**Task objective:**
Return the records exactly, please. Every line should match.

**The records:**
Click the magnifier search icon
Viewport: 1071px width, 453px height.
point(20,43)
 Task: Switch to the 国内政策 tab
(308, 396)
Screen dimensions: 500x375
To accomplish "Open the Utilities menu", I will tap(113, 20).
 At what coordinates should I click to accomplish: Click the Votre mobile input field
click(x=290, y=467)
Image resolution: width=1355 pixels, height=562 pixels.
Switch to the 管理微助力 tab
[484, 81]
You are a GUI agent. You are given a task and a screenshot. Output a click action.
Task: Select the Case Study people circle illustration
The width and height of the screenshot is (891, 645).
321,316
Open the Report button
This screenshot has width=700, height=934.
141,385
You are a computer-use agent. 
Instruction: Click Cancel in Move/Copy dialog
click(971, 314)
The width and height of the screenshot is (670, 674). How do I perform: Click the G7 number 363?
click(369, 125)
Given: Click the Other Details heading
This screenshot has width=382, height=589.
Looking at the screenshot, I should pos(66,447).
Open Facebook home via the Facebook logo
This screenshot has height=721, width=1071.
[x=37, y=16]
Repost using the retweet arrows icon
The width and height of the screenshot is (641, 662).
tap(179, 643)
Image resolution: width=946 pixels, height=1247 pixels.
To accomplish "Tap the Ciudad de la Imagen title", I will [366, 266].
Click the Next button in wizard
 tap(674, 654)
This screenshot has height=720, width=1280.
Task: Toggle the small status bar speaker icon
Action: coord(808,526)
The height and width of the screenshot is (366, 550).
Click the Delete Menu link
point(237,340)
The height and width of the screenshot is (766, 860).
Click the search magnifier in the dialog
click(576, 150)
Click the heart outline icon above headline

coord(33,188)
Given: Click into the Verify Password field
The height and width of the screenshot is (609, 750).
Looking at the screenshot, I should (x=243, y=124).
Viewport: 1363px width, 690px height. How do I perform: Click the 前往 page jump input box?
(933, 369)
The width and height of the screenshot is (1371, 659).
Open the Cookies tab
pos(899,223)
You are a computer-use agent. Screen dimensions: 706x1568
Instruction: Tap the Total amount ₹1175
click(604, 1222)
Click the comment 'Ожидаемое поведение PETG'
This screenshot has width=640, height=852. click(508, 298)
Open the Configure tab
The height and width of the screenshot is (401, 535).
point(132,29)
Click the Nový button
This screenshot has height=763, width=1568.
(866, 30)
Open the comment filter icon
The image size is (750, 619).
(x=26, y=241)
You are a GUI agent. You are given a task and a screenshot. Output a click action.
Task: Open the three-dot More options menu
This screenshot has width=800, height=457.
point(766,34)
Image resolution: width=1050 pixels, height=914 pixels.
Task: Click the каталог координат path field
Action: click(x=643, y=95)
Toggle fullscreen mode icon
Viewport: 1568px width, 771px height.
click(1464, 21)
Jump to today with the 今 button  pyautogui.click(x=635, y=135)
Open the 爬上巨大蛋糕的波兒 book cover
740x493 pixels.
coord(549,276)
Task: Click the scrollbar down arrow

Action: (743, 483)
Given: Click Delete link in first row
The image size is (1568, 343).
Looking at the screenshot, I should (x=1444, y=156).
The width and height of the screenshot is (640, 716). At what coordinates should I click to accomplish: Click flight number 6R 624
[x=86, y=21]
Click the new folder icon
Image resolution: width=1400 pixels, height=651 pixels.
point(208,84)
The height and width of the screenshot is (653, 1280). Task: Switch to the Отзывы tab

**Written answer:**
Click the magnifier search icon
Viewport: 1071px width, 453px height.
point(20,43)
 Task: Switch to the 国内政策 tab
(308, 396)
Screen dimensions: 500x375
To accomplish "Open the Utilities menu", I will tap(113, 20).
 At what coordinates should I click to accomplish: Click the Votre mobile input field
click(x=290, y=467)
Image resolution: width=1355 pixels, height=562 pixels.
Switch to the 管理微助力 tab
[484, 81]
You are a GUI agent. You are given a task and a screenshot. Output a click action.
Task: Select the Case Study people circle illustration
The width and height of the screenshot is (891, 645).
321,316
Open the Report button
This screenshot has width=700, height=934.
141,385
You are a computer-use agent. 
Instruction: Click Cancel in Move/Copy dialog
click(971, 314)
The width and height of the screenshot is (670, 674). How do I perform: Click the G7 number 363?
click(369, 125)
Given: Click the Other Details heading
This screenshot has width=382, height=589.
Looking at the screenshot, I should pos(66,447).
Open Facebook home via the Facebook logo
This screenshot has height=721, width=1071.
[x=37, y=16]
Repost using the retweet arrows icon
The width and height of the screenshot is (641, 662).
tap(179, 643)
Image resolution: width=946 pixels, height=1247 pixels.
To accomplish "Tap the Ciudad de la Imagen title", I will [366, 266].
Click the Next button in wizard
 tap(674, 654)
This screenshot has height=720, width=1280.
Task: Toggle the small status bar speaker icon
Action: coord(808,526)
The height and width of the screenshot is (366, 550).
Click the Delete Menu link
point(237,340)
The height and width of the screenshot is (766, 860).
Click the search magnifier in the dialog
click(576, 150)
Click the heart outline icon above headline

coord(33,188)
Given: Click into the Verify Password field
The height and width of the screenshot is (609, 750).
Looking at the screenshot, I should (x=243, y=124).
Viewport: 1363px width, 690px height. How do I perform: Click the 前往 page jump input box?
(933, 369)
The width and height of the screenshot is (1371, 659).
Open the Cookies tab
pos(899,223)
You are a computer-use agent. Screen dimensions: 706x1568
Instruction: Tap the Total amount ₹1175
click(604, 1222)
Click the comment 'Ожидаемое поведение PETG'
This screenshot has width=640, height=852. click(508, 298)
Open the Configure tab
The height and width of the screenshot is (401, 535).
point(132,29)
Click the Nový button
This screenshot has height=763, width=1568.
(866, 30)
Open the comment filter icon
The image size is (750, 619).
(x=26, y=241)
You are a GUI agent. You are given a task and a screenshot. Output a click action.
Task: Open the three-dot More options menu
This screenshot has width=800, height=457.
point(766,34)
Image resolution: width=1050 pixels, height=914 pixels.
Task: Click the каталог координат path field
Action: click(x=643, y=95)
Toggle fullscreen mode icon
Viewport: 1568px width, 771px height.
click(1464, 21)
Jump to today with the 今 button  pyautogui.click(x=635, y=135)
Open the 爬上巨大蛋糕的波兒 book cover
740x493 pixels.
coord(549,276)
Task: Click the scrollbar down arrow

Action: (743, 483)
Given: Click Delete link in first row
The image size is (1568, 343).
Looking at the screenshot, I should (x=1444, y=156).
The width and height of the screenshot is (640, 716). At what coordinates should I click to accomplish: Click flight number 6R 624
[x=86, y=21]
Click the new folder icon
Image resolution: width=1400 pixels, height=651 pixels.
point(208,84)
The height and width of the screenshot is (653, 1280). Task: Switch to the Отзывы tab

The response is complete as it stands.